◆ **Passage to read**:
The first thing to note is that the entropy is focused more on the average number of bits needed per draw, not the maximum number of bits needed.

With your sampling procedure, the maximum number of random bits needed per draw is $N$ bits, but the average number of bits needed is 2 bits (the average of a geometric distribution with $p=1/2$) -- this is because there is a $1/2$ probability that you only need 1 bit (if the first bit turns out to be 1), a $1/4$ probability that you only need 2 bits (if the first two bits turn out to be 01), a $1/8$ probability that you only need 3 bits (if the first three bits turn out to be 001), and so on.

The second thing to note is that the entropy doesn't really capture the average number of bits needed for a single draw. Instead, the entropy captures the amortized number of bits needed to sample $m$ i.i.d. draws from this distribution. Suppose we need $f(m)$ bits to sample $m$ draws; then the entropy is the limit of $f(m)/m$ as $m \to \infty$.

The third thing to note is that, with this distribution, you can sample $m$ i.i.d. draws with fewer bits than needed to repeatedly sample one draw. Suppose you naively decided to draw one sample (takes 2 random bits on average), then draw another sample (using 2 more random bits on average), and so on, until you've repeated this $m$ times. That would require about $2m$ random bits on average.

But it turns out there's a way to sample from $m$ draws using fewer than $2m$ bits. It's hard to believe, but it's true!

◆ **Exercise tasks**:
• A. In the entropy passage, list each bit pattern that lets a single draw stop early, along with the probability it gives for that pattern.
• B. Carry the entropy passage forward from its last sentence.
The material that follows is separate from the entropy passage.

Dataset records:
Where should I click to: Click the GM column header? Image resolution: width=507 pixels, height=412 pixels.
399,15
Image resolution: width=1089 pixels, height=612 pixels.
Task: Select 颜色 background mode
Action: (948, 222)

◆ **Answers by task**:
• A.
- 1: probability 1/2 (only 1 bit needed)
- 01: probability 1/4 (only 2 bits needed)
- 001: probability 1/8 (only 3 bits needed)

• B.
Let me give you the intuition. Suppose you wrote down the result of sampling $m$ draws, where $m$ is really large. Then the result could be specified as a $m$-bit string. This $m$-bit string will be mostly 0's, with a few 1's in it: in particular, on average it will have about $m/2^N$ 1's (could be more or less than that, but if $m$ is sufficiently large, usually the number will be close to that). The length of the gaps between the 1's are random, but will typically be somewhere vaguely in the vicinity of $2^N$ (could easily be half that or twice that or even more, but of that order of magnitude). Of course, instead of writing down the entire $m$-bit string, we could write it down more succinctly by writing down a list of the lengths of the gaps -- that carries all the same information, in a more compressed format. How much more succinct? Well, we'll usually need about $N$ bits to represent the length of each gap; and there will be about $m/2^N$ gaps; so we'll need in total about $mN/2^N$ bits (could be a bit more, could be a bit less, but if $m$ is sufficiently large, it'll usually be close to that). That's a lot shorter than a $m$-bit string.

And if there's a way to write down the string this succinctly, perhaps it won't be too surprising if that means there's a way to generate the string with a number of random bits comparable to the length of the string. In particular, you randomly generate the length of each gap; this is sampling from a geometric distribution with $p=1/2^N$, and that can be done with roughly $\sim N$ random bits on average (not $2^N$). You'll need about $m/2^N$ i.i.d. draws from this geometric distribution, so you'll need in total roughly $\sim Nm/2^N$ random bits. (It could be a small constant factor larger, but not too much larger.) And, notice is that this is much smaller than $2m$ bits.

So, we can sample $m$ i.i.d. draws from your distribution, using just $f(m) \sim Nm/2^N$ random bits (roughly). Recall that the entropy is $\lim_{m \to \infty} f(m)/m$. So this means that you should expect the entropy to be (roughly) $N/2^N$. That's off by a little bit, because the above calculation was sketchy and crude -- but hopefully it gives you some intuition for why the entropy is what it is, and why everything is consistent and reasonable.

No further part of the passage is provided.